### What you will do
Lines holding the string "agent" in the listing below are to be copied.
[Input data — start]
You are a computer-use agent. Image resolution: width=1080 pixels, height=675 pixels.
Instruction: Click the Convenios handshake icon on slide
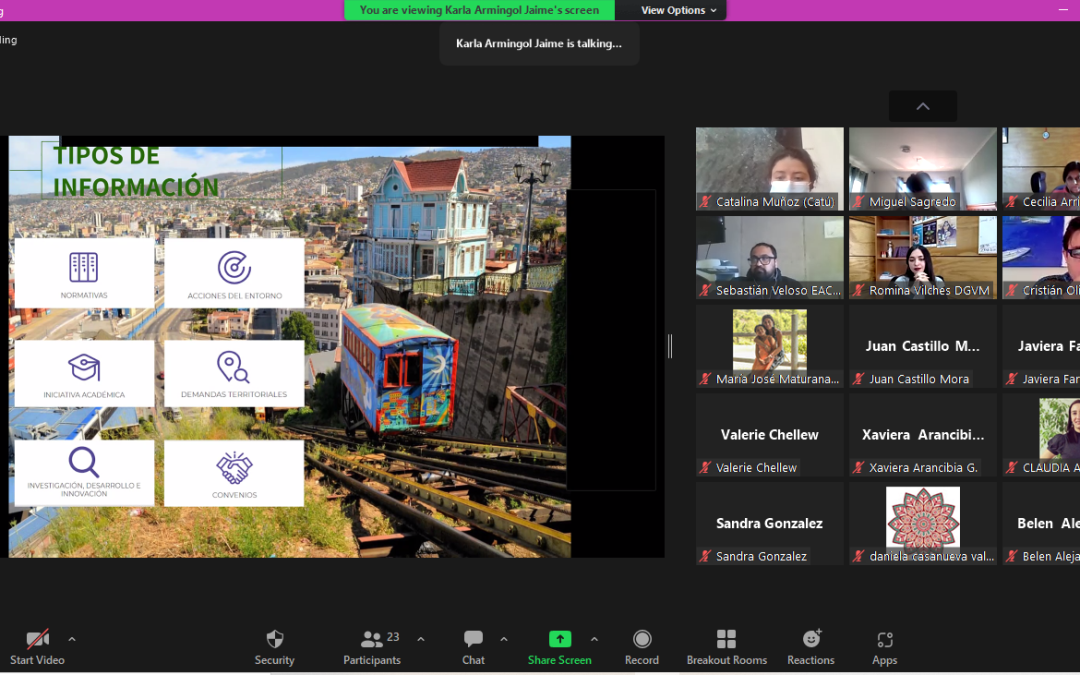(234, 468)
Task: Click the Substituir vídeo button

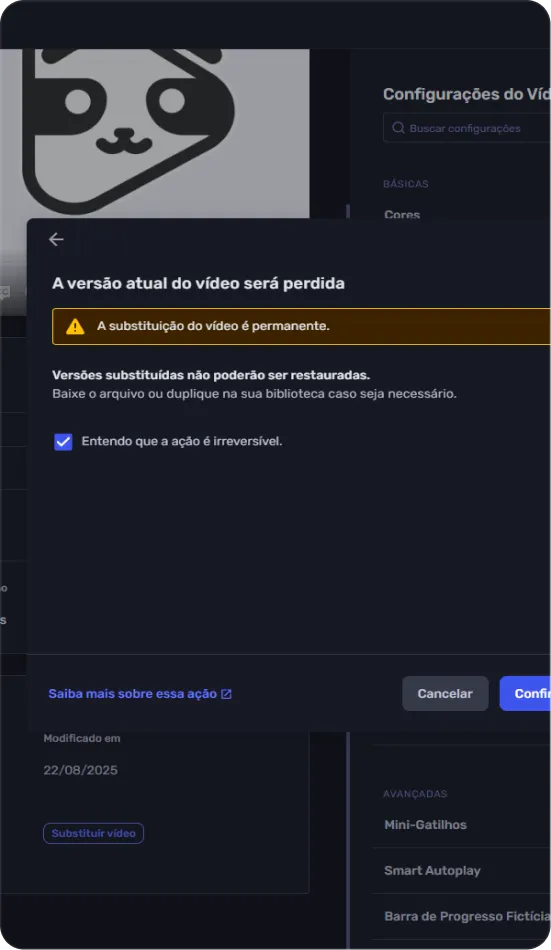Action: (93, 833)
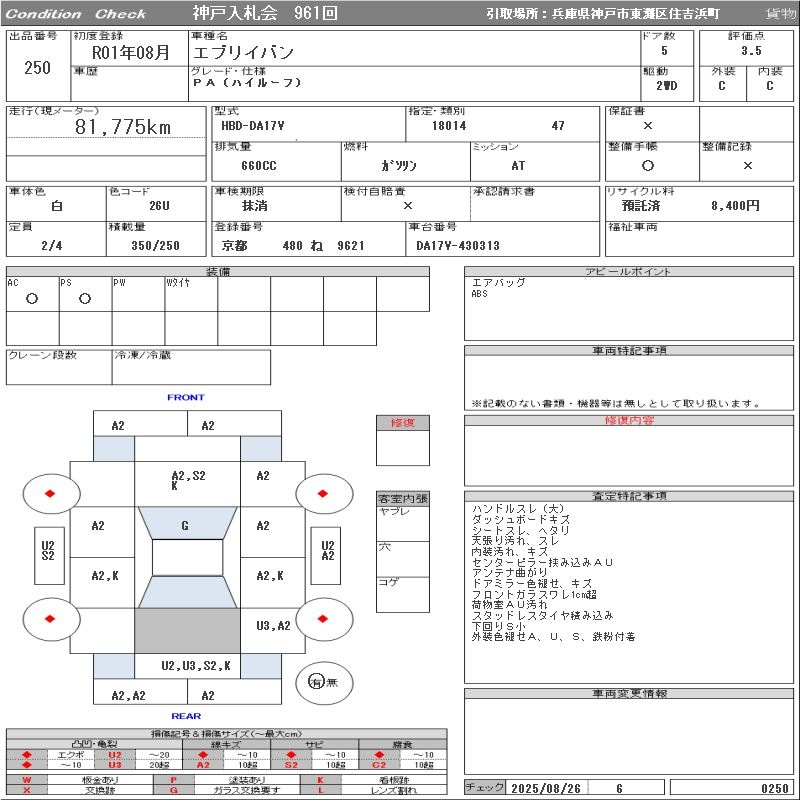Click the gray cargo floor area
The width and height of the screenshot is (800, 800).
point(188,630)
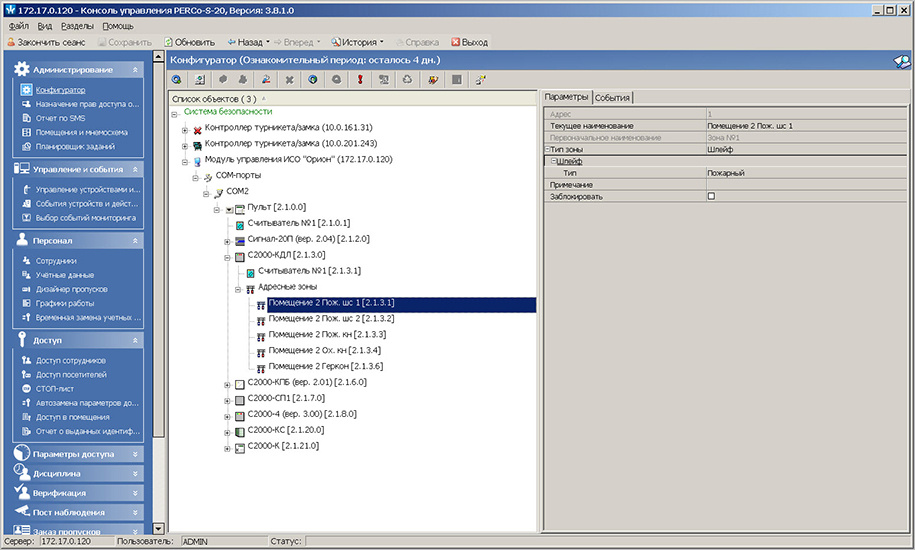Image resolution: width=915 pixels, height=550 pixels.
Task: Click the Сотрудники icon in Персонал section
Action: [x=26, y=260]
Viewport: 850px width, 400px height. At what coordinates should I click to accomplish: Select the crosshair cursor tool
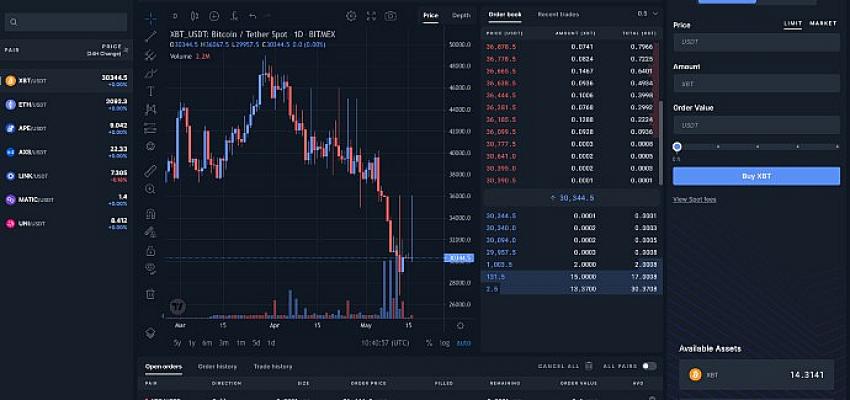[150, 18]
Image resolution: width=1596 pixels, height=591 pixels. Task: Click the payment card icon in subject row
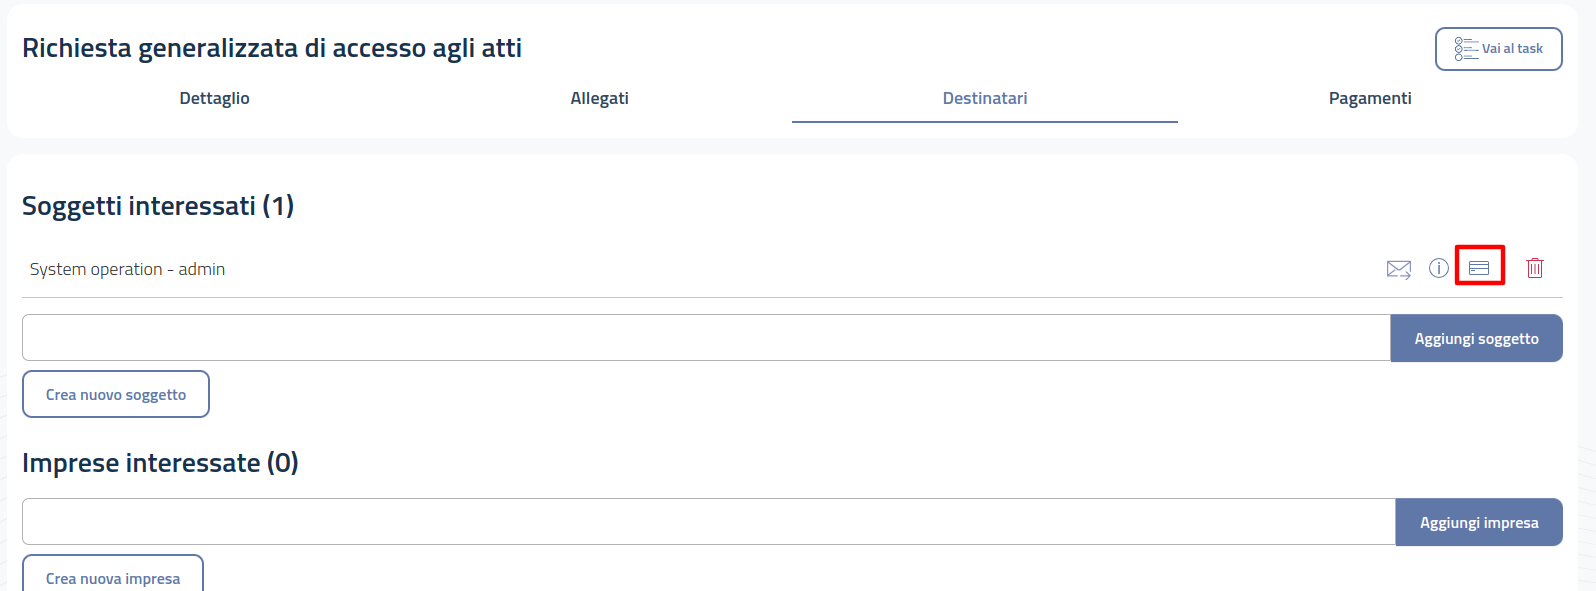[1479, 268]
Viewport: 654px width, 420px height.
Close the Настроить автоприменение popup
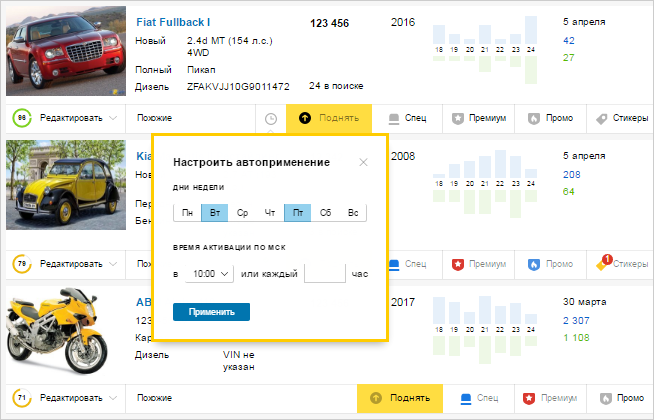(x=363, y=161)
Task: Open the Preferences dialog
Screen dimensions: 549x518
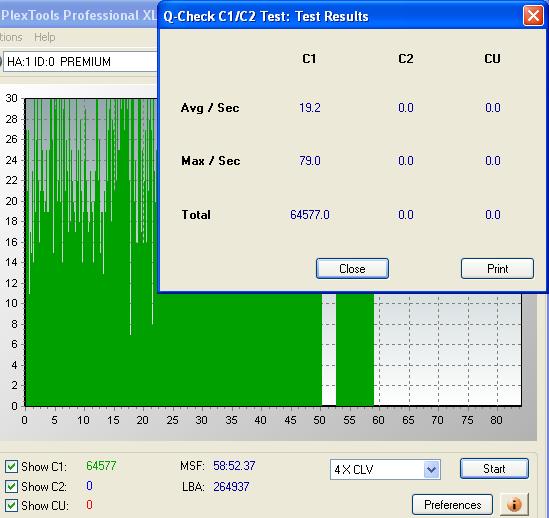Action: tap(452, 505)
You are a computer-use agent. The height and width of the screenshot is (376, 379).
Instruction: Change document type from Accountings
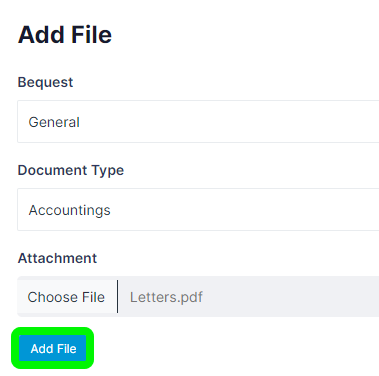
[Input data — finish]
### Task answer
You are a computer-use agent. Image resolution: width=1080 pixels, height=675 pixels.
You are a computer-use agent. The height and width of the screenshot is (376, 379).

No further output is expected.